Delegati israeliani in Fvg grazie all’università LiberEtà

20 Gennaio 2019

UDINE. Continua il fitto lavoro di relazione tra Udine e Israele, intessuto dall’Università delle LiberEtà del Fvg. Da martedì 22 gennaio, infatti, è prevista proprio la visita di una delegazione israeliana capeggiata dal sindaco di Modi’In, Haim Bibas, anche presidente dell’Unione delle Municipalità israeliane. Questa visita è frutto di un progetto regionale e, soprattutto, delle ottime e costruttive relazioni e della lunga collaborazione con l’Università delle LiberEtà oltre che delle importanti relazioni internazionali, nazionali e locali della presidente, Pina Raso, che ha assunto per l’occasione il ruolo di “ambasciatrice” informale.

Pina Raso in Israele

Bibas è una figura di primo piano in Israele sia per la sua carica, che lo porta a rapporti diretti con il Primo ministro e con il Parlamento, sia per il grande carisma che ha permesso alla sua municipalità di farsi conoscere anche fuori dal paese. Haim Bibas sarà accompagnato anche da Orna Mager, direttrice del Centro Mutlidisciplinare di Modi’In, gemellato con l’Università delle LiberEtà, che rappresenta il fiore all’occhiello della politica del sindaco Bibas in un Paese in cui si spende il 50% del Pil per l’istruzione. La città di Modi’In è infatti riconosciuta dall’Unesco come Learning City, fatto che attesta l’importanza di questa visita proprio a Udine, città che grazie alle attività dell’Università delle LiberEtà ha fatto molti progressi in questo ambito di educazione permanente. Orna Mager, direttrice del centro, è altresì una figura di livello nazionale per l’impegno nella promulgazione dell’educazione degli adulti e per l’impegno rispetto alla parità di genere: è stata lei a creare, grazie al finanziamento del governo a un suo progetto, una rete nazionale di Learning City. Ha anche creato l’Associazione Nazionale delle Consigliere di Parità, di cui è stata la prima presidente. È stata inoltre eletta per ben due volte donna dell’anno a livello nazionale.

Orna Mager ha un rapporto di amicizia consolidata e di stretta collaborazione con l’Università delle LiberEtà e con la sua presidente, Pina Raso, con cui ha un continuo scambio culturale e progettuale. Questa collaborazione, ormai quindicennale, ha avuto il suo momento clou nel triplice gemellaggio culturale tra l’Università delle LiberEtà, la città di Mod’In e la città a maggioranza araba di Daburjia.

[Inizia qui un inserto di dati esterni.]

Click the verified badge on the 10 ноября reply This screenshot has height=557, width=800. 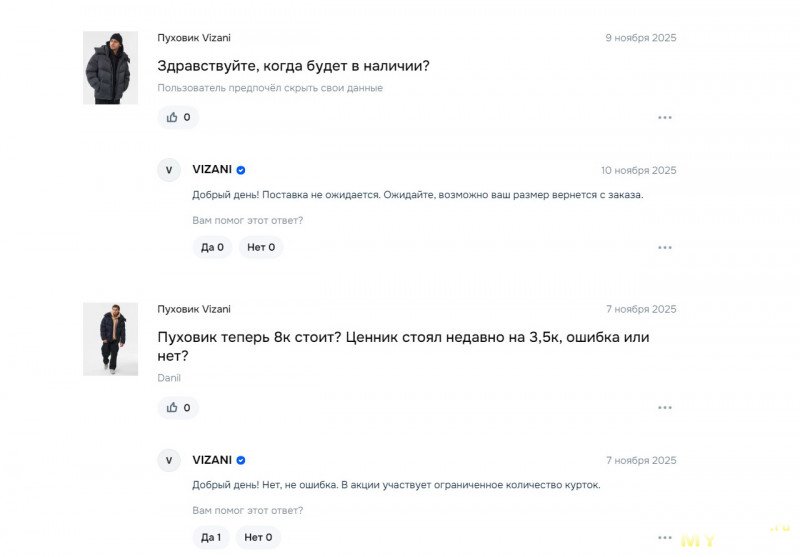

La visita della delegazione israeliana, che durerà fino al 27 gennaio, arriva a conclusione di un progetto volto alla promozione delle “soft skills” elaborato dalla dirigente della Regione Fvg Ketty Segatti. Dopo aver incontrato i rappresentanti dell’Agenzia Nazionale Erasmus+ a Firenze, la delegazione arriverà a Udine martedì 22, quando incontrerà il Consiglio Direttivo, lo staff e gli insegnanti delle LiberEtà nella sede di via Napoli. Seguiranno poi incontri istituzionali con la giunta comunale e regionale.